2. The aperture tube as claimed in claim 1 in which the second
axial end of the aperture opens directly to the second face of the
disc.
3. The aperture tube as claimed in claim 1 in which there is a
second substantially similar conical chamber formed in said wafer
in mirror position relative to said first-mentioned chamber, and
the second axial end of the aperture connects with the apex end of
said second chamber.
4. The aperture wafer as claimed in claim 1 in which the conical
angle of said chamber considered on a diametral plane is
approximately 90.degree..
5. The aperture wafer as claimed in claim 1 in which the apex of
the chamber is slightly spherical with the radius of such apex
being no more than several times the diameter of the aperture.
6. The aperture wafer as claimed in claim 1 in which the juncture
between the chamber and the aperture is substantially sharp.

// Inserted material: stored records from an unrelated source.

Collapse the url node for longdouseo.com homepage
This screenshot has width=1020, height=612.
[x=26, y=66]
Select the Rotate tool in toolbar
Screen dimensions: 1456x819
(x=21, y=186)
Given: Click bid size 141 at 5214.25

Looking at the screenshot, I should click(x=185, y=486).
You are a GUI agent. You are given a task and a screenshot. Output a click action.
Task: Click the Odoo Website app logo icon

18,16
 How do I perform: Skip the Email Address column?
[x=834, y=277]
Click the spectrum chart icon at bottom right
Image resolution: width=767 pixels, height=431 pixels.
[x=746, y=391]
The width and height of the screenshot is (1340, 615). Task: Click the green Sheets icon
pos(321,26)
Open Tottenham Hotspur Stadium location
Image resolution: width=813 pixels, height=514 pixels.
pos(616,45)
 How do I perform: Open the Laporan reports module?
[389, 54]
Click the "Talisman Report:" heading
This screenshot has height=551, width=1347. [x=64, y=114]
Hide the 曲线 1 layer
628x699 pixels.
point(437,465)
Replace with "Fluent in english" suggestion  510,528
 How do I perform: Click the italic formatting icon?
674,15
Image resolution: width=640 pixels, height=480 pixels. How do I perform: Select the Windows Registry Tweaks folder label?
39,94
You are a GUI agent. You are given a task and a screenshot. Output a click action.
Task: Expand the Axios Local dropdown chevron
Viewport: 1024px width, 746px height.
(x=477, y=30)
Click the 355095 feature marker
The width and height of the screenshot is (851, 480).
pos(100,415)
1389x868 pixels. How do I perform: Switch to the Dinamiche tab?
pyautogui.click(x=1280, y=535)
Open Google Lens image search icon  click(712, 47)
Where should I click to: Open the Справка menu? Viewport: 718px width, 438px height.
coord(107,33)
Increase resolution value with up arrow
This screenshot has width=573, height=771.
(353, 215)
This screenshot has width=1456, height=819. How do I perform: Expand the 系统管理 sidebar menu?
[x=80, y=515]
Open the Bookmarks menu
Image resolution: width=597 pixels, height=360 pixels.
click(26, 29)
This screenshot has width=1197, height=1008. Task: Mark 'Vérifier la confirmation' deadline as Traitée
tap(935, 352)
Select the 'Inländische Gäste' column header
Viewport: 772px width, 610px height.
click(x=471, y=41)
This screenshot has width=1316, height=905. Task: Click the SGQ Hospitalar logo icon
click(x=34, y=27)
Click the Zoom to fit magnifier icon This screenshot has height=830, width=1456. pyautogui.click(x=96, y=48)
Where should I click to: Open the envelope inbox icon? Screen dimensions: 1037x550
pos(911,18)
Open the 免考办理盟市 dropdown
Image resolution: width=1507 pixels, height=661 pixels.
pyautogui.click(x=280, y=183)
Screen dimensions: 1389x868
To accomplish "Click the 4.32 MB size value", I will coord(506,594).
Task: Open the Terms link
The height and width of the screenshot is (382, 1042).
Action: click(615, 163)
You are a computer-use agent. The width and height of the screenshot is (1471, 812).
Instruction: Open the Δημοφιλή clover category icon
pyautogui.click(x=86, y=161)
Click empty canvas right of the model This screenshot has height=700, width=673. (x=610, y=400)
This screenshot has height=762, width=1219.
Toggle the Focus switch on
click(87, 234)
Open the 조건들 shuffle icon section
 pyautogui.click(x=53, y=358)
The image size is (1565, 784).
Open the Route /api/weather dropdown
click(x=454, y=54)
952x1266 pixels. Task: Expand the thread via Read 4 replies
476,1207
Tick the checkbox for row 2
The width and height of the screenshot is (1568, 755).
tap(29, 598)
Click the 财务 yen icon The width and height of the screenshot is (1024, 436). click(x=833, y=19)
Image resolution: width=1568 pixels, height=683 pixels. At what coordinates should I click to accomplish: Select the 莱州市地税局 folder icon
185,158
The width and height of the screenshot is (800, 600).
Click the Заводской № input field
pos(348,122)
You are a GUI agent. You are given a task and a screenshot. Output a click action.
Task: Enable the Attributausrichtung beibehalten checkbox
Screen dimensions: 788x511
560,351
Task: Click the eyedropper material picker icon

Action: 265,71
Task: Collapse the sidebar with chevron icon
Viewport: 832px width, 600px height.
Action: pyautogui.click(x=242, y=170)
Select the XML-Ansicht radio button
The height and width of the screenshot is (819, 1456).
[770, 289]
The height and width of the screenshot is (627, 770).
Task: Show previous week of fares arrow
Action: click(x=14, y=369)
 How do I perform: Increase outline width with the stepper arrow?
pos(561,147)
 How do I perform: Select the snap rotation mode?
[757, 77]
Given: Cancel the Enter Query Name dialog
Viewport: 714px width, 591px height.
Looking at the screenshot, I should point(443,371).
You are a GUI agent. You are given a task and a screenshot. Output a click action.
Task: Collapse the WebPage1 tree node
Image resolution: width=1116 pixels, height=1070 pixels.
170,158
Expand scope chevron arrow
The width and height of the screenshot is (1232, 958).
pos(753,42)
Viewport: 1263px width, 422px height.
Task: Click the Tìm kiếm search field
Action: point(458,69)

7. A scanner element used in combination with electronic particle
counting and sizing apparatus of the type which includes a vessel
having an aperture therein through which fluids carrying
suspensions of particles are adapted to pass and in which there is
established an electric field and electrical means are provided to
detect the passage of particles in terms of a change in the
impedance characteristics of said electric field, said scanner
element comprising:
a. an aperture tube adapted to be connected into a closed fluid
system so that a suspension may be drawn into the interior of the
tube through a wall thereof and
b. means providing a passageway through the wall of the tube, said
means comprising
i. a flat-faced corundum disc secured to said wall,
ii. a cylindrical aperture in said disc having a diameter and
length of the same dimensional order,
iii. the aperture axis being substantially perpendicular to the
faces of said disc,
iv. a chamber of generally conical configuration formed in said
wafer coaxial with said aperture and having its apex connecting
with one axial end of said aperture and its base end opening to one
face of said disc, and
v. the second axial end of said aperture being connected with the
second face of said disc.
8. The scanner element as claimed in claim 7 in which there is one
conical chamber only and the one face of said disc to which the
base end of the conical chamber opens is on the interior of the
aperture tube the second axial end of the aperture opens directly
to the second face of the disc.
9. The scanner element as claimed in claim 8 in which the disc is
fusedly secured to the wall of the aperture tube with its flat
surface disposed in position to be rubbed from the outside of the
aperture tube.
Description
BACKGROUND OF THE INVENTION
The field of the invention is the art of studying particulate
matter suspended in diluents. U.S. Pat. No. 2,656,508 discloses an
apparatus which operates on the so-called Coulter principle in
accordance with which a particle flowing in a liquid suspension
through an electric field established in a path of very small
dimensions will change the impedance characteristics of that field
in a detectable manner. Apparatus constructed in accordance with
that principle has generally used a microscopic aperture in an
insulating wall to provide the path, placing an electrode in each
of the respective bodies of liquid located on opposite sides of the
wall and connecting these electrodes to a source of current so that
the electric current will flow through the aperture. The current is
of low current density while passing through the bodies of liquid
to the aperture, but will be concentrated in a relatively high
current density when said electric current flows through the
aperture. A detector also connected across the same electrodes will
respond to the changes in the impedance of the aperture each time
that a particle passes through the same, the theory involved being
well known. Briefly, the normal particle may be considered an
insulating body passing through the aperture and displacing its own
volume of the conductive diluent which is in the aperture. The
decrease in the volume of conductive liquid caused by the presence
of a particle will increase the impedance of the aperture by a
measurable amount which is proportional to the amount of liquid
displaced.
The aperture of such apparatus is desirably quite small, having an
internal diameter of the order of several times the diameter of the
particles to be studied, for example. In practice, apertures even
several hundred times the volume of the particles being studied
will give satisfactory results. Thus, for red blood cells having an
equivalent spherical diameter of about five and one-half (51/2)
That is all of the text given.